Some googling suggests that there seems to be conflicting information regarding this setting, for instance the following (.asp / IIS related) page: http://www.asp-dev.com/main.asp?page=94 starts off by saying:
"Cache Control Header: Private - A cache mechanism may cache this page in a Private cache and resend it only to a single client. This is the default value. Most proxy servers will not cache pages with this setting."
then later goes on to say:
"Between your Web server and a user requesting your page, there may be proxy servers configured to cache Web pages for faster response times. Usually ASP pages are developed to be unique for each user, or may contain secure information.
For this reason, IIS sets this property to "Private" so that proxy servers or other cache mechanisms will not cache pages."
I did find other resources that inferred/assumed "Cache-control: Private" == "Do not cache" but I am reasonably convinced that this is a misinterpretation (and one that maybe just gets propagated 'cos it seemed to work in the past).
A brief read of the relevant sections here: http://www.w3.org/Protocols/rfc2616/rfc2616-sec14.html#sec14.9 would seem to confirm that the "Private" setting is strictly for specifying that a page MAY be cached but if so that cache must not be shared with other clients.. it does not mean that a page must not be cached.

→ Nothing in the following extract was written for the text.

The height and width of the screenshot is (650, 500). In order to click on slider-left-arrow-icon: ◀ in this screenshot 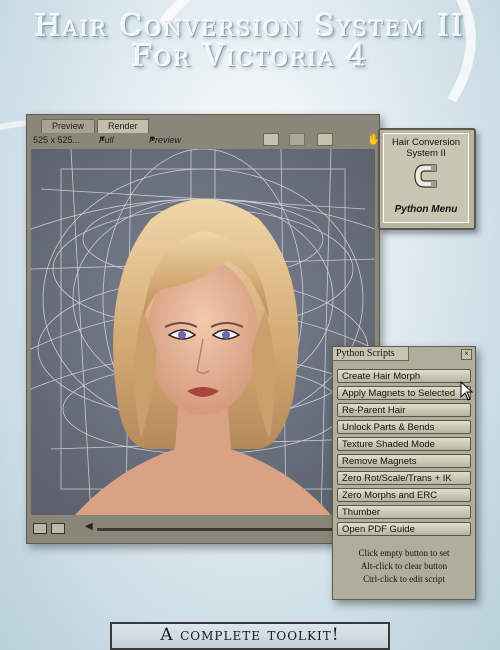, I will do `click(89, 526)`.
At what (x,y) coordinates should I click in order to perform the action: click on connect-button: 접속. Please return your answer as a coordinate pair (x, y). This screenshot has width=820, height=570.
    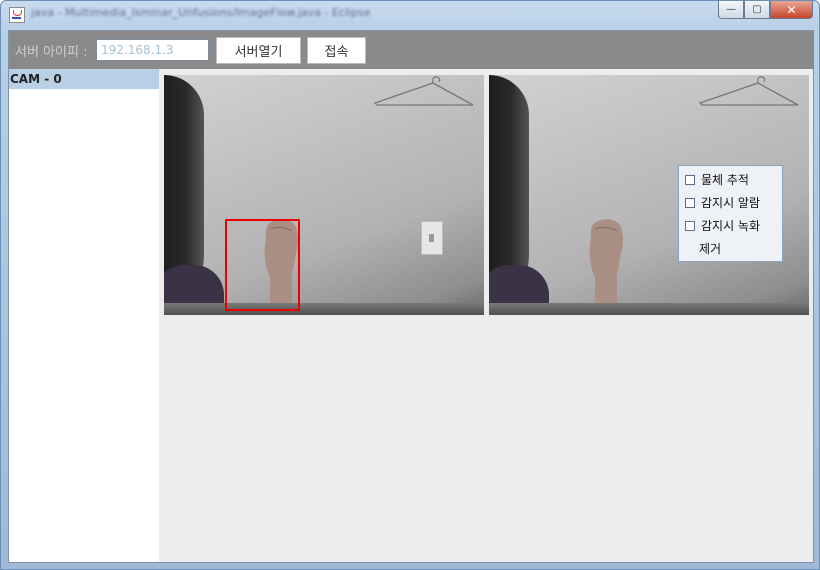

More caching info here: http://www.w3.org/Protocols/rfc2616/rfc2616-sec13.html#sec13.4 (btw: I don't pretend that I've read all this stuff.. just enough to come to the conclusions that I have).
Some other googling /seemed/ to suggest that not all caching implementations necessarily take notice of all cache related headers - so it /may/ not be as simple as changing "Cache-Control: Private" to "Cache-Control: no-cache" or "Cache-Control: max-age=0", maybe you need to go belt and braces and also add the "Expires" and "Pragma" headers too (as per bbc news)
Ok, I seem to have blathered a lot.. and I do hope it came across the way I meant it (and it is understandable).
Also hope it is of some help.
jont {;¬· >···{
ps: I also learnt this week that apparently ISPs are increasingly resorting to transparent (proxy) caching in order to reduce their bandwidth usage - which may explain why we are seeing an increase in the incidences of this problem.